• **TASK BRIEF**: Gather every line in the listing that contains the word "Where". Treat uppercase and lowercase letters as different.

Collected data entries
════════
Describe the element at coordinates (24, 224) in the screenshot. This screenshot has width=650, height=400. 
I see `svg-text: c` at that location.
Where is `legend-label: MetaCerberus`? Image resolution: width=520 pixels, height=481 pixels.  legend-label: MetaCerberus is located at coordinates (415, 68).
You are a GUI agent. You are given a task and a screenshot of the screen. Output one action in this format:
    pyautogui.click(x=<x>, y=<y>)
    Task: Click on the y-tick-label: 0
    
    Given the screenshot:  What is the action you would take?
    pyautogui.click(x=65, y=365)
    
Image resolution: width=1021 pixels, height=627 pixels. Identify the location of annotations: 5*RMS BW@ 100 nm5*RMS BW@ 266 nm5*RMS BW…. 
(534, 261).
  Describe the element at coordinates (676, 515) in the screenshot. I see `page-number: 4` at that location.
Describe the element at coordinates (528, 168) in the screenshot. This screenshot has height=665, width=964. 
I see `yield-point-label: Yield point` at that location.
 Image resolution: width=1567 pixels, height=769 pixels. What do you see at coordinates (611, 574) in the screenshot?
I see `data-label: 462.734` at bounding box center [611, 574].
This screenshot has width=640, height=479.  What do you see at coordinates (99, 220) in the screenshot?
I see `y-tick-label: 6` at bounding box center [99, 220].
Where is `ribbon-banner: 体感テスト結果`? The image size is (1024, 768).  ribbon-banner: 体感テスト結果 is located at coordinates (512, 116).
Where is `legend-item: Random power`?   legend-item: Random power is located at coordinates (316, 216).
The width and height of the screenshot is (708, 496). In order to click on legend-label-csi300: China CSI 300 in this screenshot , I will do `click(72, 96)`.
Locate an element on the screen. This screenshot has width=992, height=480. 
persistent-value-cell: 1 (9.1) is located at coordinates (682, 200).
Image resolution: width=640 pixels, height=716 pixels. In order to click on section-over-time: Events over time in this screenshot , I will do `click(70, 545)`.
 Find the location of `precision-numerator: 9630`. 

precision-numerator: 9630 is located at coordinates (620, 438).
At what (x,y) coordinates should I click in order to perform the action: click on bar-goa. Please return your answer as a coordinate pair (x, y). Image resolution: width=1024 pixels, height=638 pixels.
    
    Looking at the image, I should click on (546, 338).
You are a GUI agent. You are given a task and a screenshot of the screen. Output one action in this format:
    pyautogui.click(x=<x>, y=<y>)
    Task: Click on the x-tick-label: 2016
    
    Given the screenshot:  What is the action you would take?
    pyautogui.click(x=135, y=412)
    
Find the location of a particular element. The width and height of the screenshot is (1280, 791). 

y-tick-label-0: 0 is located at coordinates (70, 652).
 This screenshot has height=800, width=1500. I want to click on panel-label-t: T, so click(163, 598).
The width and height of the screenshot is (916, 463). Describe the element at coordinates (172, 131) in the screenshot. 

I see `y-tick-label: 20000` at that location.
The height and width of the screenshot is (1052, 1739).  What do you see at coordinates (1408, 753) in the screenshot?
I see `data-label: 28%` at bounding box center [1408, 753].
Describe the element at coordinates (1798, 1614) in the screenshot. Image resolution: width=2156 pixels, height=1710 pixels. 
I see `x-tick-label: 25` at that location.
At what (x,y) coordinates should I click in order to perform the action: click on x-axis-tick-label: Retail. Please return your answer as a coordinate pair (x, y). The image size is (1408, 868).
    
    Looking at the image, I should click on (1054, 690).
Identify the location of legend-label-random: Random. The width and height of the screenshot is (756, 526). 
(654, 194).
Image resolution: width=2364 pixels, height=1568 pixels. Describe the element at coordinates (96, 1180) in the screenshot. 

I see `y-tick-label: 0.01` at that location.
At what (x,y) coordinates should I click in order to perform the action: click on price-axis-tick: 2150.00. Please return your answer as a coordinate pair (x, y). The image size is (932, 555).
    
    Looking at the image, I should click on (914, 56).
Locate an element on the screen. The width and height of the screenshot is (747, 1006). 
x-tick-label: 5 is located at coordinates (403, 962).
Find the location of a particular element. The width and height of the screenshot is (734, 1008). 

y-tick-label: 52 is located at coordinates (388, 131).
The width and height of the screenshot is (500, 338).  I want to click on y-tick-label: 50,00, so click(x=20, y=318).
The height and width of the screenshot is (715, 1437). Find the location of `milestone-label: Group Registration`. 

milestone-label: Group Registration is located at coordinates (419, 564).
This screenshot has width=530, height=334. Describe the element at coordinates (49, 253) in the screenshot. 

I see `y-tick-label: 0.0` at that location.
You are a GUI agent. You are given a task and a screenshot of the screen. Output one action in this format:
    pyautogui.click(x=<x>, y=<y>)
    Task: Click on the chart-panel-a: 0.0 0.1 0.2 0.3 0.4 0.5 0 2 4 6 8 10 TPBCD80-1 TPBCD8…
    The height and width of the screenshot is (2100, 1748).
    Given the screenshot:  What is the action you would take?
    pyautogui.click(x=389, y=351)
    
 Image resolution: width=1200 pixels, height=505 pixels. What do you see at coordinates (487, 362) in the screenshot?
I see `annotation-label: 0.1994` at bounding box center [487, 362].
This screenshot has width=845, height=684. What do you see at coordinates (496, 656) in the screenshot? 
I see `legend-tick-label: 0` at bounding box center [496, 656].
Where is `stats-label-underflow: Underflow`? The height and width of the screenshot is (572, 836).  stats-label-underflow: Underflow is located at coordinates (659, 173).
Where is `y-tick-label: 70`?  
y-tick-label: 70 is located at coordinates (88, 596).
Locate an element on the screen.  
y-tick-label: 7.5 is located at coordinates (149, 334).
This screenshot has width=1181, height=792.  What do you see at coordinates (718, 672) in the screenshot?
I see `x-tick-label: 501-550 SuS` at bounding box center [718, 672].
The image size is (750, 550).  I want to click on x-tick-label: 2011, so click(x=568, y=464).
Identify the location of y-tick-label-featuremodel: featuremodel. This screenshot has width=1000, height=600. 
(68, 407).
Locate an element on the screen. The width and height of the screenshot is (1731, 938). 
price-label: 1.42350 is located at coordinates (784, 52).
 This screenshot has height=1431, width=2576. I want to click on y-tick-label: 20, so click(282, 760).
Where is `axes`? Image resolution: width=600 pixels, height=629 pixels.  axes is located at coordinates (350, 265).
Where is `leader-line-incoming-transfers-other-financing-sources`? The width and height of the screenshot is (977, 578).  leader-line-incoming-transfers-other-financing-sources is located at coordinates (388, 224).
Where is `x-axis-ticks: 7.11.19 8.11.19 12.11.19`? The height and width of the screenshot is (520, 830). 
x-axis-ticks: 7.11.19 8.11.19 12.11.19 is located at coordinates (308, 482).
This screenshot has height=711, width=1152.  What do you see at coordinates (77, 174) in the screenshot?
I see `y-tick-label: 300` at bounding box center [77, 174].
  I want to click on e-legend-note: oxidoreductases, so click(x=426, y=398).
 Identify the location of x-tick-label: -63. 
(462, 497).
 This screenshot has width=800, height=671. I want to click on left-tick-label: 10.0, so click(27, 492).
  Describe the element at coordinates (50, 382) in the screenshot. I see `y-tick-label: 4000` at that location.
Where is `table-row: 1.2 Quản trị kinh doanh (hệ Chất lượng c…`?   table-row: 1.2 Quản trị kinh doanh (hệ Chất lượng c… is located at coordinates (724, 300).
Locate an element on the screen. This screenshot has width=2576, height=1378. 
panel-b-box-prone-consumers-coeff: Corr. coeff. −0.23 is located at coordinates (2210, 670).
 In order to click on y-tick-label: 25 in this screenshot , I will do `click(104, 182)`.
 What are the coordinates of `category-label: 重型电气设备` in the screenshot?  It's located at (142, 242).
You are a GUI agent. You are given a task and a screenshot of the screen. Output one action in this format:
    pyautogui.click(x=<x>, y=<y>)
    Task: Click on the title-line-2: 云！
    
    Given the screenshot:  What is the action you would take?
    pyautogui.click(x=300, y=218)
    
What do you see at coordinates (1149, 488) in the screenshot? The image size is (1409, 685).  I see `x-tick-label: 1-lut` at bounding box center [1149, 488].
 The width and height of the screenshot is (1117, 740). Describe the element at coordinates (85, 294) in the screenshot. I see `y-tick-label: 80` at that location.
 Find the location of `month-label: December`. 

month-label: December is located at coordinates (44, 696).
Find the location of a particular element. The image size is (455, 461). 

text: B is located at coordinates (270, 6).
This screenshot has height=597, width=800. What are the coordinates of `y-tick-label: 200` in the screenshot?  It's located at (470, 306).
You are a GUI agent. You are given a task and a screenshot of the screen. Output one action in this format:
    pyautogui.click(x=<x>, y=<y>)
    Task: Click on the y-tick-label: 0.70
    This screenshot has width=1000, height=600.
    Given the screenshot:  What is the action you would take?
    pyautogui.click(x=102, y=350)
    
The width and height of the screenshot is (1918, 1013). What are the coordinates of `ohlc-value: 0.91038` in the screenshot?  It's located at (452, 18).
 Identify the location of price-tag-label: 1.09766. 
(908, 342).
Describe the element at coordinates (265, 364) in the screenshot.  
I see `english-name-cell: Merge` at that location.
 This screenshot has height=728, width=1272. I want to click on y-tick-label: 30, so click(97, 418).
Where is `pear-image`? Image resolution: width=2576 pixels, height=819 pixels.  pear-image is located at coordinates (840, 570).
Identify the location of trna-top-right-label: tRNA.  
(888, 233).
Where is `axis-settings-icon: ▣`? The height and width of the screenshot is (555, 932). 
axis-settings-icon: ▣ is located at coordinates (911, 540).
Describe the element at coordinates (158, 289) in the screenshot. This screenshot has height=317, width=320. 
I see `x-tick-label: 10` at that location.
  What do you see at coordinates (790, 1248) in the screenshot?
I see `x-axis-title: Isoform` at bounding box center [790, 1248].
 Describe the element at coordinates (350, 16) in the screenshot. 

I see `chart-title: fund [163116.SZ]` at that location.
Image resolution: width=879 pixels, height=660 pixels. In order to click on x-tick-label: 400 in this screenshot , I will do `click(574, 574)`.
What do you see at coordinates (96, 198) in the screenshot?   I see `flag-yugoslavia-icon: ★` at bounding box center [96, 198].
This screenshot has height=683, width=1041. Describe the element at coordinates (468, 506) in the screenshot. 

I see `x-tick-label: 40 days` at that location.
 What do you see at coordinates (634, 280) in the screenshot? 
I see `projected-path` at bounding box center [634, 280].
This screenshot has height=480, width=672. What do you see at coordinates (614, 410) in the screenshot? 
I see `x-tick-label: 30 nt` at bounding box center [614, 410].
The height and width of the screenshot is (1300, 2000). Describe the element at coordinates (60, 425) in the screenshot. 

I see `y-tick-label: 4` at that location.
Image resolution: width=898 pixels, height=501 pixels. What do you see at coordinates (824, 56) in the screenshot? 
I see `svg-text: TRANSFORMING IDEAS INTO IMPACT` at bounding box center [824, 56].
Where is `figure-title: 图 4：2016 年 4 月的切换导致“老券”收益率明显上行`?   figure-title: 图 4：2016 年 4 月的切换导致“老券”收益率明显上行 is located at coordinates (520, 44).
════════
• **YOUR SOLUTION**:
Where is `legend-label: MetaCerberus`? Image resolution: width=520 pixels, height=481 pixels.  legend-label: MetaCerberus is located at coordinates (415, 68).
Where is `ribbon-banner: 体感テスト結果`? The image size is (1024, 768).  ribbon-banner: 体感テスト結果 is located at coordinates (512, 116).
Where is `legend-item: Random power`?   legend-item: Random power is located at coordinates (316, 216).
Where is `stats-label-underflow: Underflow`? The height and width of the screenshot is (572, 836).  stats-label-underflow: Underflow is located at coordinates (659, 173).
Where is `y-tick-label: 70`?  
Where is `axes`? Image resolution: width=600 pixels, height=629 pixels.  axes is located at coordinates (350, 265).
Where is `leader-line-incoming-transfers-other-financing-sources`? The width and height of the screenshot is (977, 578).  leader-line-incoming-transfers-other-financing-sources is located at coordinates (388, 224).
Where is `x-axis-ticks: 7.11.19 8.11.19 12.11.19`? The height and width of the screenshot is (520, 830). 
Where is `table-row: 1.2 Quản trị kinh doanh (hệ Chất lượng c…`?   table-row: 1.2 Quản trị kinh doanh (hệ Chất lượng c… is located at coordinates (724, 300).
Where is `pear-image`? Image resolution: width=2576 pixels, height=819 pixels.  pear-image is located at coordinates (840, 570).
Where is `axis-settings-icon: ▣`? The height and width of the screenshot is (555, 932). 
Where is `figure-title: 图 4：2016 年 4 月的切换导致“老券”收益率明显上行`?   figure-title: 图 4：2016 年 4 月的切换导致“老券”收益率明显上行 is located at coordinates (520, 44).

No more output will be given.